» Data:
* * * * * * *
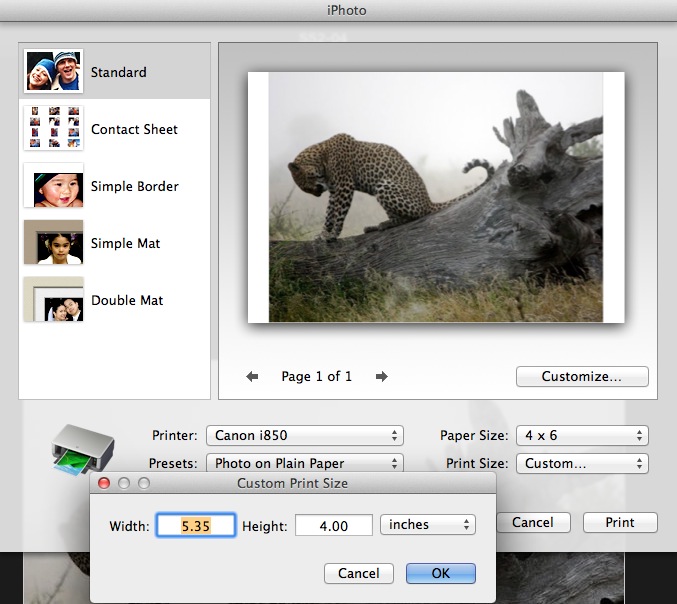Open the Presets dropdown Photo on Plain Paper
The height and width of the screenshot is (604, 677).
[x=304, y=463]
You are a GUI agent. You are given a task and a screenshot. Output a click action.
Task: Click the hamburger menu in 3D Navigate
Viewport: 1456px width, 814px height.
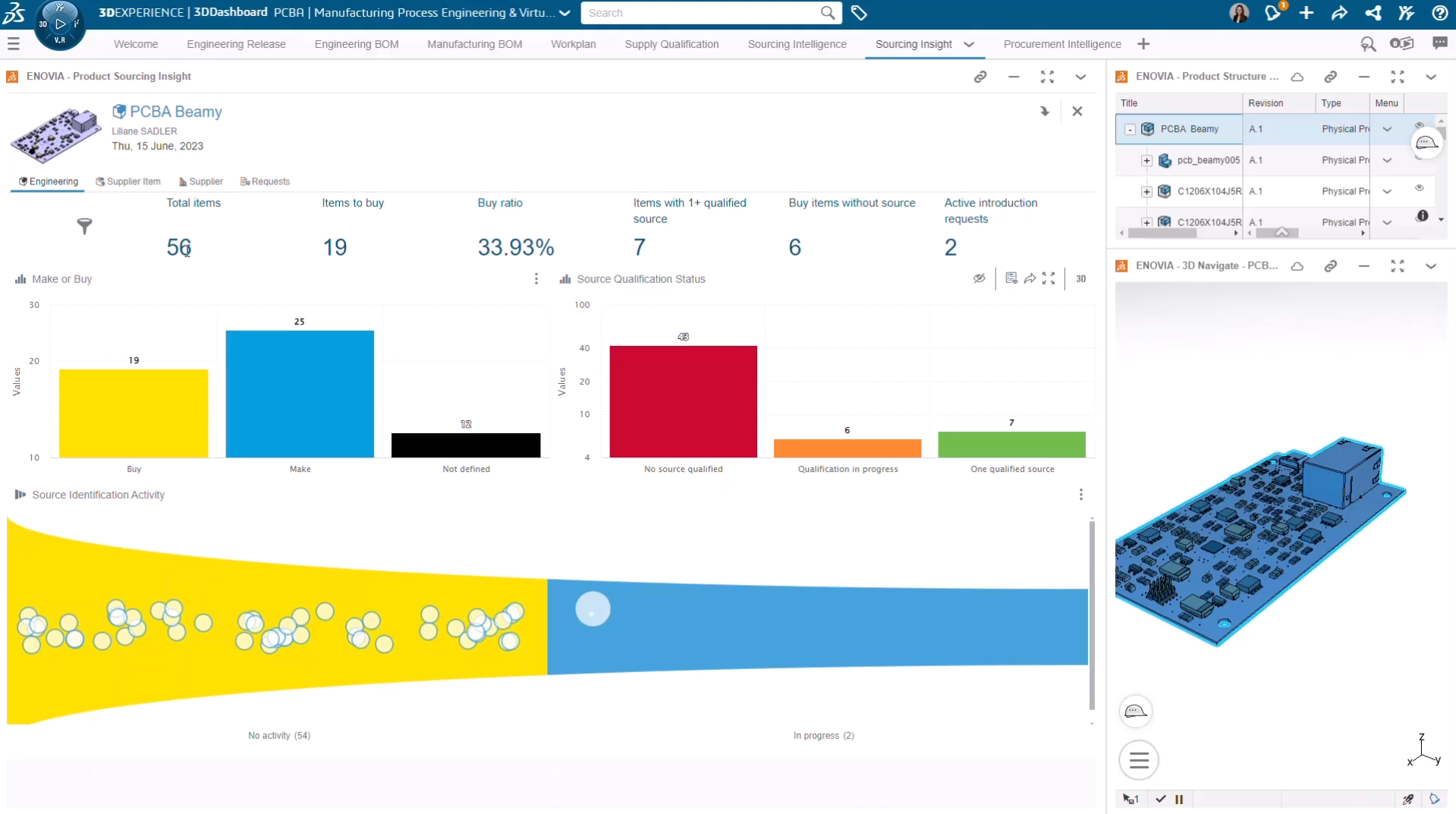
* * * * * * *
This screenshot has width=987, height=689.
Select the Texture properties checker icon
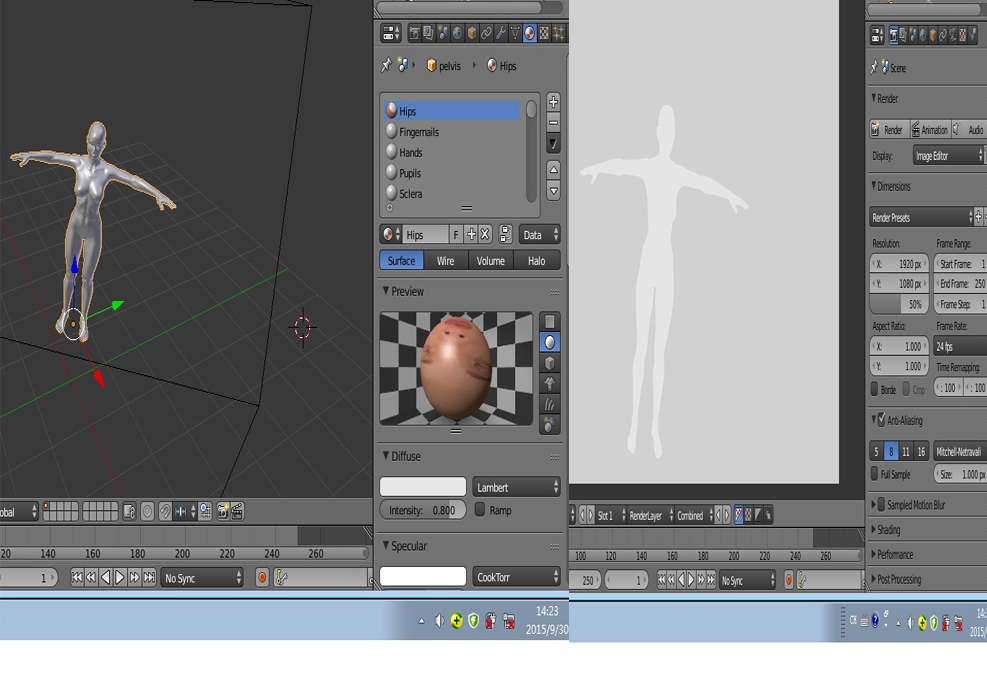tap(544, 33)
* * * * * * *
» Your task:
Working from the material above, restate word for word the lines between the line with "Task: Click the hamburger menu in 3D Navigate" and the line with "Viewport: 1456px width, 814px height.", both included, and only those.

» Your solution:
Task: Click the hamburger menu in 3D Navigate
Viewport: 1456px width, 814px height.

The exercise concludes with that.